EXCERPT Block Start

I often wonder if you read before you write, I made a point that there seemed to be confusion in the post. On one hand the talk is cross trade work, but the  examples seem to be poor amateur work. So as usual you go off half cocked not reading the post. So can you tell me . Is this bad cross trade work and is an example of this, or is it not. My answer was if this job did get a compliance certificate with these flaws what was that worth when the job was a mess. So please read the posts I do before you jump to your conclusions again. Perhaps Ill give you the red spot.

----------


## TwinTrade

> I often wonder if you read before you write, I made a point that there seemed to be confusion in the post. On one hand the talk is cross trade work, but the  examples seem to be poor amateur work. So as usual you go off half cocked not reading the post. So can you tell me . Is this bad cross trade work and is an example of this, or is it not. My answer was if this job did get a compliance certificate with these flaws what was that worth when the job was a mess. So please read the posts I do before you jump to your conclusions again. Perhaps Ill give you the red spot.

EXCERPT Block End
RAW DATA Block Start

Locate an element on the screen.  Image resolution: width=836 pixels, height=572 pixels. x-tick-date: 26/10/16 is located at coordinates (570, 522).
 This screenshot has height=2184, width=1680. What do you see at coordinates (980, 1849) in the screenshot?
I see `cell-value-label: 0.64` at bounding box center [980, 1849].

RAW DATA Block End

WHAT IS REQUIRED>
In the forum post, what does the writer say the examples seem to be?

RESPONSE TO THE EXERCISE>
Poor amateur work.